* Try it
When you have gone through the entries below, state how many lines include the word "icon" and write nothing else.

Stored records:
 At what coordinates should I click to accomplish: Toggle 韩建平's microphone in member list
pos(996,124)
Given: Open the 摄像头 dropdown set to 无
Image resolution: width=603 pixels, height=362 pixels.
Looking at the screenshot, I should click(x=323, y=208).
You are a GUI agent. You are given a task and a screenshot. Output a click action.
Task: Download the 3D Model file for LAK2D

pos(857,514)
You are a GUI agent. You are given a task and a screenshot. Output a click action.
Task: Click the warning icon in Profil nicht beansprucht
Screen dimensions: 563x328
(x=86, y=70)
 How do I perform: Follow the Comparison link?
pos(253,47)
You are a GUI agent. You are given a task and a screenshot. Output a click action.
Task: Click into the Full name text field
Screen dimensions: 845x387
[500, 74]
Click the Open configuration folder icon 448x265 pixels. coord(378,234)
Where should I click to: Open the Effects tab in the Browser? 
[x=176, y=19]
==
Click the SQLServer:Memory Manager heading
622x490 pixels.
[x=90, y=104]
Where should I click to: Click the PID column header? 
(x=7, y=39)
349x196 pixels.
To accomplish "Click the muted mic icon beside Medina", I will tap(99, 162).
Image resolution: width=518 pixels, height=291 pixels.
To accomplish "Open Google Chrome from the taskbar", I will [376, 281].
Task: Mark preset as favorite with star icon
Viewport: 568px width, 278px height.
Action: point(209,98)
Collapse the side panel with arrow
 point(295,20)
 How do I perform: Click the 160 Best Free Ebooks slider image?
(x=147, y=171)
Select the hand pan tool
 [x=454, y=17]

* Output for this exercise
4